Segment Start: Provided records

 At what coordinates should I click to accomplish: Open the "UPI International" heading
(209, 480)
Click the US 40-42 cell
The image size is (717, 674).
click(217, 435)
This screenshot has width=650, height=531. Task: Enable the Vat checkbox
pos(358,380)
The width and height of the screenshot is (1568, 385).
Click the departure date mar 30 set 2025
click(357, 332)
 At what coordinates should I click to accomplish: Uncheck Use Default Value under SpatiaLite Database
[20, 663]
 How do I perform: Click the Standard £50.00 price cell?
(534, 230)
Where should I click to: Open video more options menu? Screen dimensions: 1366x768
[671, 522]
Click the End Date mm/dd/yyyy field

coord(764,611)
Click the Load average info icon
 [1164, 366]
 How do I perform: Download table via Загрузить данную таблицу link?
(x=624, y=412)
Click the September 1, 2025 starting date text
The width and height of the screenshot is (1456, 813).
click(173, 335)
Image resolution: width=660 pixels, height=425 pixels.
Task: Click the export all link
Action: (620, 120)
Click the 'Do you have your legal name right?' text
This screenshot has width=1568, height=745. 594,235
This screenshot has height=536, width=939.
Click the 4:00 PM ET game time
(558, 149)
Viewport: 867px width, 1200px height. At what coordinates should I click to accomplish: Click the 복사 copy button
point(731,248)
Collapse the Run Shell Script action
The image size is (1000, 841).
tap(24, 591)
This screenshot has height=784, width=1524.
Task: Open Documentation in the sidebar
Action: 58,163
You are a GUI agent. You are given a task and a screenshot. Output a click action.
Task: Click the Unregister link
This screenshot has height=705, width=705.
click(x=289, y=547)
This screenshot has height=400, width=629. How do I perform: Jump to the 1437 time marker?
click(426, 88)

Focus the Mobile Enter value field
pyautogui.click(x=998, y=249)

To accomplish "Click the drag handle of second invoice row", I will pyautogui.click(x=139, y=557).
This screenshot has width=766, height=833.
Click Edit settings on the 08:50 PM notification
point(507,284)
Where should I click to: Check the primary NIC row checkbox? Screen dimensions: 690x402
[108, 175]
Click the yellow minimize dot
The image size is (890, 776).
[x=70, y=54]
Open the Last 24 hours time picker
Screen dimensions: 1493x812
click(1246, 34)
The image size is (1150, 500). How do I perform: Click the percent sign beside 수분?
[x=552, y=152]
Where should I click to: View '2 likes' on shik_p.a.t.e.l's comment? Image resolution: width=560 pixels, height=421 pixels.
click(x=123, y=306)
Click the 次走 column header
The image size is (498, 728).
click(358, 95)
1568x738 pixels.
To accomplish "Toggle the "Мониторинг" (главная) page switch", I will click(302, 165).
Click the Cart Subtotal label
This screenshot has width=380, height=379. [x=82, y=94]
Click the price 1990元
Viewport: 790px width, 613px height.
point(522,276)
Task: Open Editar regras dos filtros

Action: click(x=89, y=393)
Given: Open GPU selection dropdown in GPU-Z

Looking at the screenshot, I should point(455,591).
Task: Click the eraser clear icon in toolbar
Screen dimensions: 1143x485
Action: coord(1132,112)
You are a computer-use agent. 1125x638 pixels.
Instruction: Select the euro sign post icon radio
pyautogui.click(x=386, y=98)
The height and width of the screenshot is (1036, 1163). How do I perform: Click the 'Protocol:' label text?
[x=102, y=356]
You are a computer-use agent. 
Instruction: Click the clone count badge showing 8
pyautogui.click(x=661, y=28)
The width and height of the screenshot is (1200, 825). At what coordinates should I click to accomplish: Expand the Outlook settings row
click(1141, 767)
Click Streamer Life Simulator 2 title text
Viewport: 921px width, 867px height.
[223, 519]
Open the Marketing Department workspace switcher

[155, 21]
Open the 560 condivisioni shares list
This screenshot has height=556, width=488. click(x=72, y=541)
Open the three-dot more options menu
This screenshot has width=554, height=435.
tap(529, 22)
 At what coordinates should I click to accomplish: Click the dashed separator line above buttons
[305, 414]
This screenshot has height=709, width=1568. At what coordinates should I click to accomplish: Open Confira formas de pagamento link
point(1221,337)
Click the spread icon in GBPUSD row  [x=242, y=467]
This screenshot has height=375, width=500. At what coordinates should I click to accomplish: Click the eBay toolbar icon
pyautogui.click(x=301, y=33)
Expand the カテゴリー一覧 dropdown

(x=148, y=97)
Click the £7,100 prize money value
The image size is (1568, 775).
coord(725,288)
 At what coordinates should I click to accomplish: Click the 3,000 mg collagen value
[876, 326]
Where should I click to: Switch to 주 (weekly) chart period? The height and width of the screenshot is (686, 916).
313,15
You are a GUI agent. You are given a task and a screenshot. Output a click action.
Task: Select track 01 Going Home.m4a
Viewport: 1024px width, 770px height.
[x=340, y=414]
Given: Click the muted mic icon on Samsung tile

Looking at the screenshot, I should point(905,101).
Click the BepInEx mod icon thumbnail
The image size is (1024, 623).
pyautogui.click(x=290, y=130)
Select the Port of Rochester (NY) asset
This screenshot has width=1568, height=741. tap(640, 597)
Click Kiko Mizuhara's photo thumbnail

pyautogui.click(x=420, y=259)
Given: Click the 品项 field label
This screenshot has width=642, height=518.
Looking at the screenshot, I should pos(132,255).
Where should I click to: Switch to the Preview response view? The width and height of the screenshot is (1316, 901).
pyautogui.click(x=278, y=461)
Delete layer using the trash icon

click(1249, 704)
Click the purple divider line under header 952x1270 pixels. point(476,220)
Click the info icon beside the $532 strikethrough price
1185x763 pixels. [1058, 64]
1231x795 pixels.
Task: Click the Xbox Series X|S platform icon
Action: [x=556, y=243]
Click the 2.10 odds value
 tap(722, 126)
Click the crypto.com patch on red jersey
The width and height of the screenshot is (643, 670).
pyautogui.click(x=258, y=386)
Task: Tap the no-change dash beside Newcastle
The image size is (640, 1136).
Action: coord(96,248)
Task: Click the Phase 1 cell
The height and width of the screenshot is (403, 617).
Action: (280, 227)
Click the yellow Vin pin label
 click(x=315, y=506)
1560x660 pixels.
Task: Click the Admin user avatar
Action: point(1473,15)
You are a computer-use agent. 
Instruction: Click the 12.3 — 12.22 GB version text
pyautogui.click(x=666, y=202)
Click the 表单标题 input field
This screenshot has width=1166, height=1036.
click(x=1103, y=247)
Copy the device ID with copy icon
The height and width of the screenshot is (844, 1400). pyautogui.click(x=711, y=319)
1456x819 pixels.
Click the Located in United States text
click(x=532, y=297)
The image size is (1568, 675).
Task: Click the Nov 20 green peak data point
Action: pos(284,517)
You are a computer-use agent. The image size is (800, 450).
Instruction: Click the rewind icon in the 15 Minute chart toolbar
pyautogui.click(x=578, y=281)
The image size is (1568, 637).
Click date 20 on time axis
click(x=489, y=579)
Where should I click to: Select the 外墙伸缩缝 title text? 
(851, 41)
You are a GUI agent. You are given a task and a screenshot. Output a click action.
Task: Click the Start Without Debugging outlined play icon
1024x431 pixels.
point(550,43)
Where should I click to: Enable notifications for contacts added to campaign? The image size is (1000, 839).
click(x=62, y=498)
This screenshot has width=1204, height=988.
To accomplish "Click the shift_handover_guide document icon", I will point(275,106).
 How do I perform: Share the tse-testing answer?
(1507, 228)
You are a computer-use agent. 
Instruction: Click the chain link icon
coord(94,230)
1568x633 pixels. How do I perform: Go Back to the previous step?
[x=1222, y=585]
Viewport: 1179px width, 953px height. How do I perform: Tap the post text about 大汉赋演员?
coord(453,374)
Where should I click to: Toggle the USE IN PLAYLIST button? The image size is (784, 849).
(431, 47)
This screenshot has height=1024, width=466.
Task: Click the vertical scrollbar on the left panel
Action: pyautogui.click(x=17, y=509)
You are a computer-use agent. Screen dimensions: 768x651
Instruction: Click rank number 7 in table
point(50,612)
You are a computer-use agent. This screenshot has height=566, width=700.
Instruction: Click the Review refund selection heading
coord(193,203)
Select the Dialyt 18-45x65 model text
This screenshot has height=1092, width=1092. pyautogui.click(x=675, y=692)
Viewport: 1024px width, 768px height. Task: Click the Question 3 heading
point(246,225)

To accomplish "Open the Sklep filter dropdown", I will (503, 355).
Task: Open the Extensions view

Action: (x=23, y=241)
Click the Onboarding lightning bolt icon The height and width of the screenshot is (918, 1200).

Segment End: Provided records

## [Problem requirements]
Copy out each line of the data that includes the string "will".

## [Your response]
To accomplish "Click the drag handle of second invoice row", I will pyautogui.click(x=139, y=557).
To accomplish "Toggle the "Мониторинг" (главная) page switch", I will click(302, 165).
To accomplish "Click the shift_handover_guide document icon", I will point(275,106).
To accomplish "Open the Sklep filter dropdown", I will (503, 355).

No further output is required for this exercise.